What are the "buts"? Well, as is pointed out in some of the comments, Cato and some of the other "careers" are also superhumanly large and powerful. There are two provisos to this. One: they are "careers," which means they have trained to be that way, whereas Thresh is that way naturally. ("Black savage" = animalistic, product of nature rather than cultivation.) Second, without going back and re-reading as, as I say, I would like to, I can't say for sure that there isn't room for any of the "careers" to be non-white themselves. Particularly Cato. He was blond in the film and I remember really not expecting that, as I had pictured him more of a Mediterranean complexion. And based on my reaction to Katniss, it looks like, when I think a character might be of a Mediterranean complexion ("olive-skinned"), that means that said character could be racially ambiguous. (Or it could be that I think everyone from District 1 is Mediterranean-looking because they all have Romanic names. Cato sounds like the name of a gladiator.)

Then there's the fact that Thresh is portrayed in both book and movie -- book especially, because there's more time for development -- as a positive character, and a character with moral integrity. Yes, there are stereotypical aspects to his portrayal, but he's not just a stereotype, there is at least some development of his character, although it's all mediated through Katniss' (presumably; or not?) white gaze. But as one of the commenters has pointed out, all of this just points to a breaking down of the "black savage" stereotype. And in order to break it down you have to first bring it up. He is humanised in the film, in this moment, which I loved right from my first viewing of it. But that's really it; and I know that's because there's simply less room to develop him than there is in the book, which just goes back to the fact that the characters that are definitely black are secondary at best.
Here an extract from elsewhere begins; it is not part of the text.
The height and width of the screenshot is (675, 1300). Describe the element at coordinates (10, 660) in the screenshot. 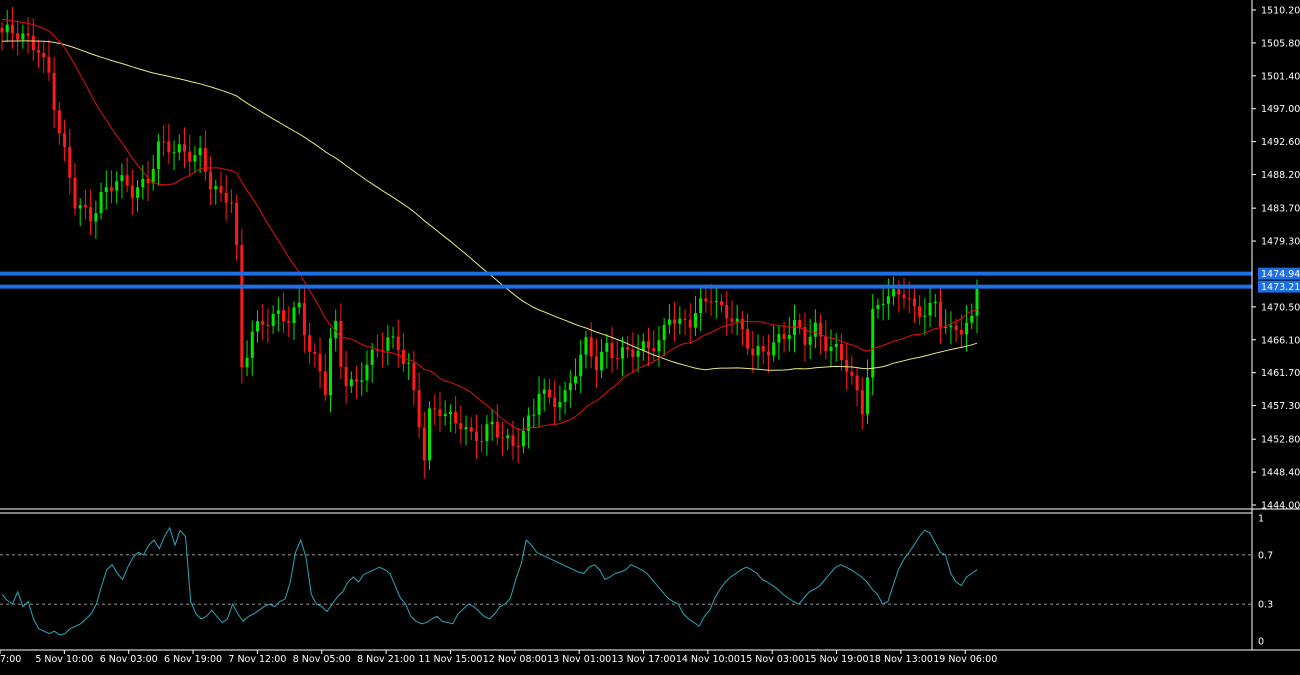

I see `time-tick-label: 7:00` at that location.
That one little split second scene takes the place of a lot of exposition in the books about how much Katniss admires him, and why.

Finally, though, is the main point of the interview, which I think is caught here:

IBI: ...I remember thinking Rue’s role in the whole novel is what this comic book writer calls “fridging.” Women in comic books serve to bring out the male hero’s deep humanity. The woman dies and then the hero taps into-

ZETTA: His sense of justice.

IBI: Right. And that was Rue. Katniss befriends Rue, who was like a little sister. You want her to make it as much as Katniss, but we know what happens.
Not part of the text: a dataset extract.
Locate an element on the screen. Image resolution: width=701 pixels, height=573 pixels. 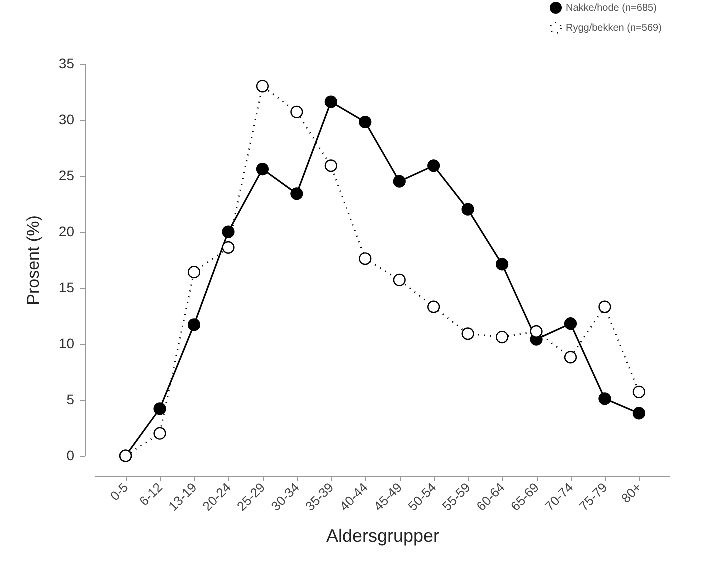
y-tick-label: 30 is located at coordinates (66, 120).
It's true. Ultimately Rue's role is mechanistic. She's a lovely character. She's developed, she's got personality traits, skills, flaws -- or at least weaknesses (physical vulnerabilities, some areas of knowledge that Katniss has that she doesn't), and ultimately she's a sympathetic young girl who pops off the page at you. But she's not the protagonist. And there are so few black female protagonists in mainstream Western culture, and even fewer who seem to arise naturalistically, without it being this big thing, "HEY LOOK AT THIS MOVIE ABOUT A BLACK GIRL," like Precious. (The part of the interview about that film was interesting to me too.) The Colour Purple also falls into this category for me. Where are the kickass protagonists who just happen to be BME women? Or people with disabilities? Or LGBT? Like it ain't no thing?

As an aside, I did read Roll of Thunder, Hear My Cry and its sequels as a child, as well as The Ear, The Eye, and The Arm, and I would recommend them all.